Dans ces Pieds Nickelés à la sauce 2011, le bourgeois bedonnant a fait place au nouveau riche du chobiz et aux milliardaires boursiers (ici, un rapper breton et 2 clones de Bernard Arnault et Liliane Bettencourt) et les 3 escrocs losers sont croqués par Philippe Riche dans des tenues plus conformes à ce XXIème siècle qui a vu l’avènement du pantalon coupe slim. Pour le reste, l’arnaque est délirante à souhait – vendre à des nantis des terrains sur l’île Seguin de Boulogne-Billancourt sur la foi d’une promesse de transformation de l’emplacement de l’ex-usine Renault en paradis fiscal – et les embûches nombreuses pour parvenir à un sublime échec qui sonne comme une fatalité.

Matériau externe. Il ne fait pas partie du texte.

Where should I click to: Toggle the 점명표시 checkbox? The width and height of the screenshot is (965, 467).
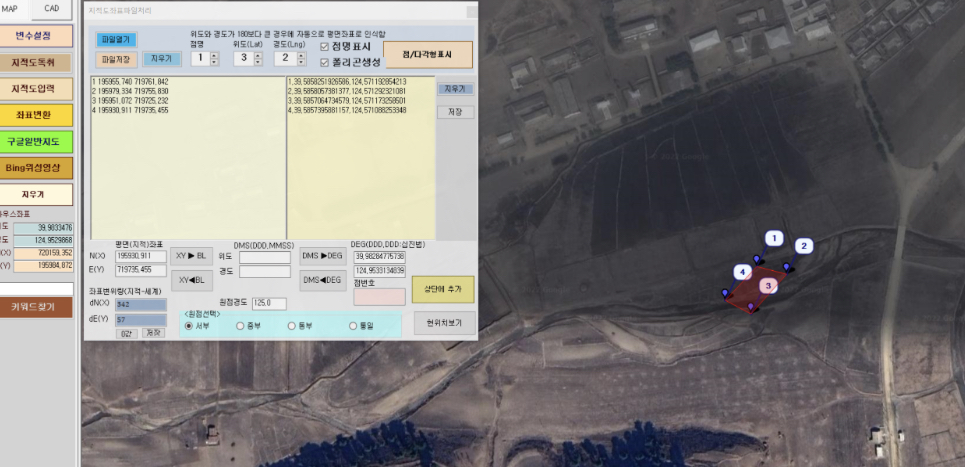click(x=324, y=46)
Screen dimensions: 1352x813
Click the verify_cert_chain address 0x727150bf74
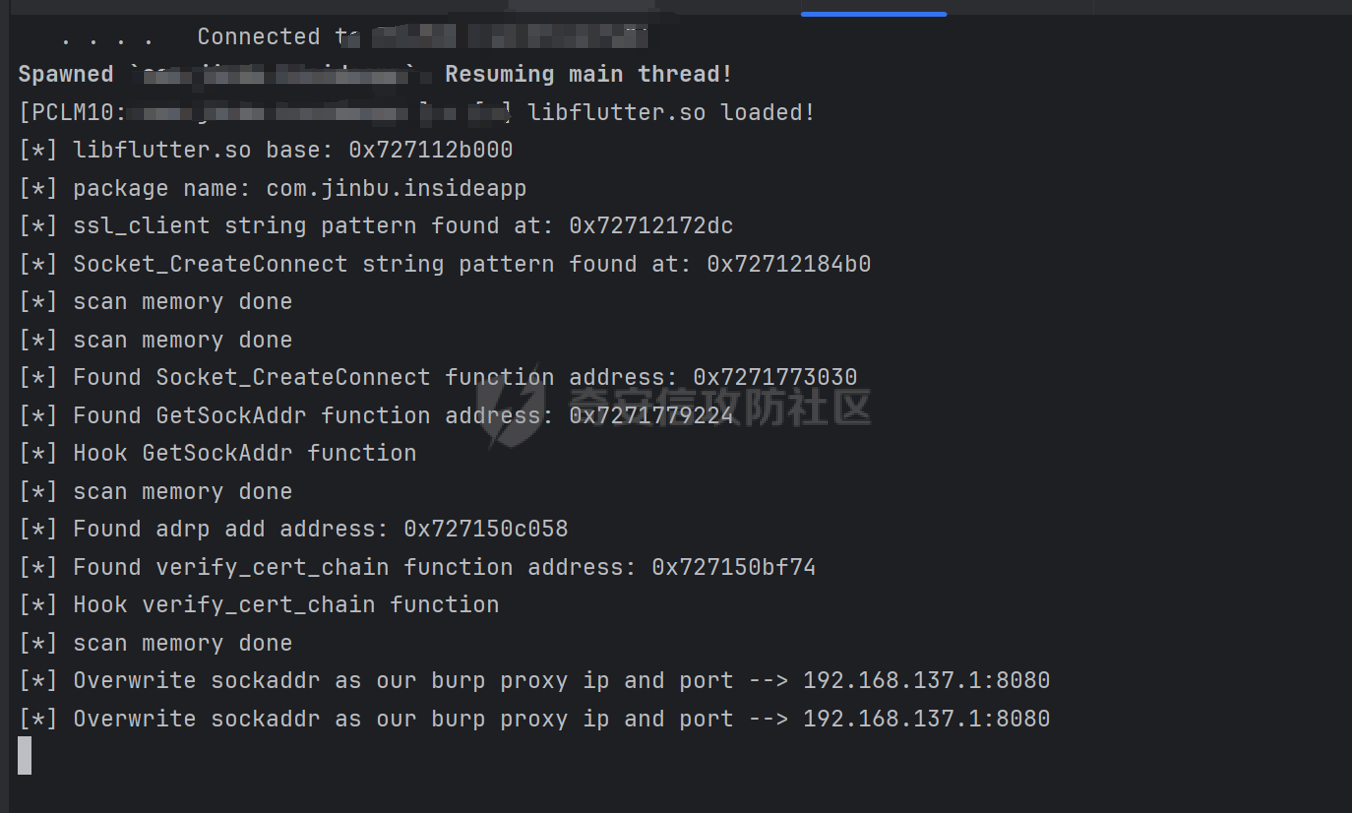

Le dessin de Philippe Riche contribue également fortement à la modernisation des aventures de ces Pieds Nickelés là : un trait rapide et rythmé, pas de bords de cases où les dessins s’enchaînent sans temps morts sur des planches copieusement garnies, des décors réduits à leur plus simple expression, une vraie patte pour caricaturer les pas-si-pauvres victimes des 3 aminches…

Les basiques sont là. Check.

Une fois Promoteurs du Paradis refermé, force est de constater que les personnages nagent dans notre époque comme des poissons dans l’eau et restent crédibles malgré leur gran âge. Car les Ribouldingue, Filochard et Croquignol de Philippe Riche évoluent dans une France qui sonne aussi vraie que celle du siècle dernier : absurdité des petits boulots payés au lance-pierre par des patrons estampillés Thénardier, recherche du profit maximum en un minimum de temps, esprit franchouillard qui glorifie le petit malin magouilleur, règne du paraître, abhorration des riches plus préoccupés de faire fructifier leur trésor que d’en faire profiter leur prochain, gouvernement considéré comme complice de ces nantis…

Les Pieds Nickelés sont des Robin des Bois oeuvrant pour leur seul avantage, des chirurgiens amateurs cherchant à soigner leur propre fracture sociale, des anarchistes individualistes qui ne cracheraient pourtant pas sur un petit pactole. Ils l’ont toujours été. La modernité des Pieds Nickelés, même soumise à un lifting graphique et scénaristique, n’est finalement que la conséquence d’un constat d’immobilisme de la société qui les a vus naître il y a presque 100 ans.

Face à la permanence des archétypes inventés par Forton en 1908, tous les indicateurs sont donc au beau fixe pour que ces 3 zigomars continuent de donner le change à leurs lecteurs et rencontrent le succès. Forton, depuis la tombe qui l’accueille depuis 1934  suite à une cirrhose fatale, s’en étonnerait peut-être. Quand à nous, il vaut mieux en rire.